RYour turn: clean two sentinels
survey <- c("yes", "", "no", "missing", "yes", "") ex_clean <- # your code here ex_clean #> Expected: c("yes", NA, "no", NA, "yes", NA)

  
Click to reveal solution
RSolution
ex_clean <- survey |> na_if("") |> na_if("missing") ex_clean #> [1] "yes" NA "no" NA "yes" NA # Alternative with case_when: ex_alt <- case_when( survey %in% c("", "missing") ~ NA_character_, TRUE ~ survey )

  

Explanation: Chain two na_if calls, one per sentinel. case_when with %in% is cleaner for many sentinels.

After mastering na_if, look at:

  • tidyr::replace_na(): inverse direction (NA -> value)
  • dplyr::coalesce(): first non-NA across vectors
  • dplyr::case_when(): multi-condition mapping including NA
  • dplyr::case_match(): switch-style value mapping
  • is.na(): detect NA values
  • naniar::replace_with_na(): tidyverse-extension; multi-sentinel cleaning

For multi-sentinel cleaning at scale, naniar::replace_with_na_all() accepts a vector of sentinels.

FAQ

What does na_if do in dplyr?

na_if(x, y) returns x with every element equal to y replaced by NA. Used to convert sentinel values (-99, "", "N/A") to proper NA.

How do I convert empty strings to NA in dplyr?

na_if(x, "") for one column. For all character columns: mutate(across(where(is.character), ~ na_if(.x, ""))).

What is the difference between na_if and replace_na?

They are inverses. na_if(x, y) converts y to NA. tidyr::replace_na(x, y) converts NA to y.
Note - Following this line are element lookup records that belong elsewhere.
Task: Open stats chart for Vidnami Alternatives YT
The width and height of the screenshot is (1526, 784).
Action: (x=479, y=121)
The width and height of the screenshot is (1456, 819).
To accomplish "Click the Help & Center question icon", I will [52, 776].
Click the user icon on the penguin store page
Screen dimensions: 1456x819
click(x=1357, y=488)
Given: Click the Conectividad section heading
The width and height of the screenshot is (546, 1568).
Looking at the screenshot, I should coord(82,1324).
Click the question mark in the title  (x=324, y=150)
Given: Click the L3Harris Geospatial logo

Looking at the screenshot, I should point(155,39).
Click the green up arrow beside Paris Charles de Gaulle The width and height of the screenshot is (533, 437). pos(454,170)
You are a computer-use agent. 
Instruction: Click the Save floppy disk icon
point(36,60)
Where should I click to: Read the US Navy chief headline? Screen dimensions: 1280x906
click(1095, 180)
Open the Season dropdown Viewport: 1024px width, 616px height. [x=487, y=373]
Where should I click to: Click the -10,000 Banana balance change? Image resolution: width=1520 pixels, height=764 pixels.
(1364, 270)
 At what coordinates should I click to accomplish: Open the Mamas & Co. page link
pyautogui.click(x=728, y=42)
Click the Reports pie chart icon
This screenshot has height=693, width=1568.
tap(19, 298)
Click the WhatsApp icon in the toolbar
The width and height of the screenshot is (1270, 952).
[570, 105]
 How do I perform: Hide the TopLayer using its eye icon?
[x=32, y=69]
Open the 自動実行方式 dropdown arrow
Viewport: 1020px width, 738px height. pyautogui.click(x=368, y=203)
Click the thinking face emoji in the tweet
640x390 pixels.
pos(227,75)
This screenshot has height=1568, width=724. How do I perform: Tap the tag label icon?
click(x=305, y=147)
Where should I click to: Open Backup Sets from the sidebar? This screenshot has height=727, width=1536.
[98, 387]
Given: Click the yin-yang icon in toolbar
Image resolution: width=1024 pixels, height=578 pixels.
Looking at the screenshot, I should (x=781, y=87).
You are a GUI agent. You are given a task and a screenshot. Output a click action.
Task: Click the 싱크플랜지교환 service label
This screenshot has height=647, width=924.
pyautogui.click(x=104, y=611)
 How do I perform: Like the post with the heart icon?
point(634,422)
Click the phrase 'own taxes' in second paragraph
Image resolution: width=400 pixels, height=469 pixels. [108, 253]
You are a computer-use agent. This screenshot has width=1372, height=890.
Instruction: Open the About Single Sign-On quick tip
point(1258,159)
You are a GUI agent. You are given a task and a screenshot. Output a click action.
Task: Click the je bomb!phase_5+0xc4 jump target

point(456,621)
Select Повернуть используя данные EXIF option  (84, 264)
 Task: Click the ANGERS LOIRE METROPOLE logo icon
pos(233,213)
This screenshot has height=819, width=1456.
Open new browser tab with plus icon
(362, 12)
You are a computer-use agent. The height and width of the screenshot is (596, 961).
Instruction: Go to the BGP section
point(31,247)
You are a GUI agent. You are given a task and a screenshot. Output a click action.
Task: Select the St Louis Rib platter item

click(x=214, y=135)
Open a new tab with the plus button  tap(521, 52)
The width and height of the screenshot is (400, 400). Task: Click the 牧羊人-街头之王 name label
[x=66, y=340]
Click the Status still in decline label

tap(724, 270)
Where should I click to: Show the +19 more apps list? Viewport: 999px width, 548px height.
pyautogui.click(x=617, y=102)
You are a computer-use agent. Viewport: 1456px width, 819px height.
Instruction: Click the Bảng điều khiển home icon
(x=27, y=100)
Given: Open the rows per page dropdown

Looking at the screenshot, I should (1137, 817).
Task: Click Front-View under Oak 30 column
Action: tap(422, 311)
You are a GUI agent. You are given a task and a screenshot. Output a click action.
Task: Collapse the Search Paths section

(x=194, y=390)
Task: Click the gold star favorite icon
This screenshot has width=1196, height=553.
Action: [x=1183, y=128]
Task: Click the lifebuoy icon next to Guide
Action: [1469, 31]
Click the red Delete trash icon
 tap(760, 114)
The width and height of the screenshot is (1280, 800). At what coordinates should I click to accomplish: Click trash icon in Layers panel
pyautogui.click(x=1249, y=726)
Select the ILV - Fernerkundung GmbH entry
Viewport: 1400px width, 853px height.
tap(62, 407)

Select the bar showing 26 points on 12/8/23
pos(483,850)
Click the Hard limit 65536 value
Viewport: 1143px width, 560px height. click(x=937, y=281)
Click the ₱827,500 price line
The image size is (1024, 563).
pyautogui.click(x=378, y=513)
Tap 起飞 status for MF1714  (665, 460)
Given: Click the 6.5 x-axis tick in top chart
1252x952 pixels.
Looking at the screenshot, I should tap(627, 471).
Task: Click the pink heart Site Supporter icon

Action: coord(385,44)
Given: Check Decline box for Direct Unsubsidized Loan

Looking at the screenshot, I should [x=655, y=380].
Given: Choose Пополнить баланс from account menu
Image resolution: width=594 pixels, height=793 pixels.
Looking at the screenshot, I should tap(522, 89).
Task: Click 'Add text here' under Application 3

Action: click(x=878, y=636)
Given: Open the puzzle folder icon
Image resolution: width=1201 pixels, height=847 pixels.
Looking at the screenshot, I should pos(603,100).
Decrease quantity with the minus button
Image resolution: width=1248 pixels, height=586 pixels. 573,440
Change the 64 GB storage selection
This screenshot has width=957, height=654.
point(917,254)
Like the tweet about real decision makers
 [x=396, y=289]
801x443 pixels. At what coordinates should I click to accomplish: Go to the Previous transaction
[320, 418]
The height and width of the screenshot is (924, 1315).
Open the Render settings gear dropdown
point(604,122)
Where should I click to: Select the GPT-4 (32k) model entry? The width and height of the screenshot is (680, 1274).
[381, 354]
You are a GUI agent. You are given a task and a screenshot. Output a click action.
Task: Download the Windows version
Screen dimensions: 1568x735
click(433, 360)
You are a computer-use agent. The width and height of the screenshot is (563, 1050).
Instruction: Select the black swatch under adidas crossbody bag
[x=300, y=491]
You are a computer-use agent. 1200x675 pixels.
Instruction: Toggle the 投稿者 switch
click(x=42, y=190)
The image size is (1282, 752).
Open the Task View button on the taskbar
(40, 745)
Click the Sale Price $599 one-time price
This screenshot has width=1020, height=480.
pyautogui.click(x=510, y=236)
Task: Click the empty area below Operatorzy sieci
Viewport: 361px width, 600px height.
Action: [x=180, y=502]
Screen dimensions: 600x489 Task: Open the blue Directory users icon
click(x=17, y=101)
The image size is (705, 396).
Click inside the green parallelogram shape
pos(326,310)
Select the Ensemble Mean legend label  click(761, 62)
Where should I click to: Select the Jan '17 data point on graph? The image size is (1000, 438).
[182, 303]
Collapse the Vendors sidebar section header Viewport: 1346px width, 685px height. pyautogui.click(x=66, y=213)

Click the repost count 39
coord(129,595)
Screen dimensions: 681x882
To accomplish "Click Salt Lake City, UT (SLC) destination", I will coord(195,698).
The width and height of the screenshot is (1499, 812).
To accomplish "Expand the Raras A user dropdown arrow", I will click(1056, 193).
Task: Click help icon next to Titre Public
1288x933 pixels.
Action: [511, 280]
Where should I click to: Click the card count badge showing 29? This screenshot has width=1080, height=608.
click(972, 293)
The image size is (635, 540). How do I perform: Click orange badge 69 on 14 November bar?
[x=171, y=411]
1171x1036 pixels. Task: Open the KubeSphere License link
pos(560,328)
Use them together to switch between sentinel and proper-NA representations.

Can na_if handle multiple sentinels at once?

Not directly. Either chain calls (na_if(x, -99) |> na_if(-999)) or use case_when(x %in% sentinels ~ NA, TRUE ~ x) for one-shot multi-sentinel cleaning.

Why didn't na_if(x, NA) work?

Because NA == NA is NA, not TRUE. The equality test fails. To recode NA, use replace_na (NA -> value) or coalesce (NA -> fallback).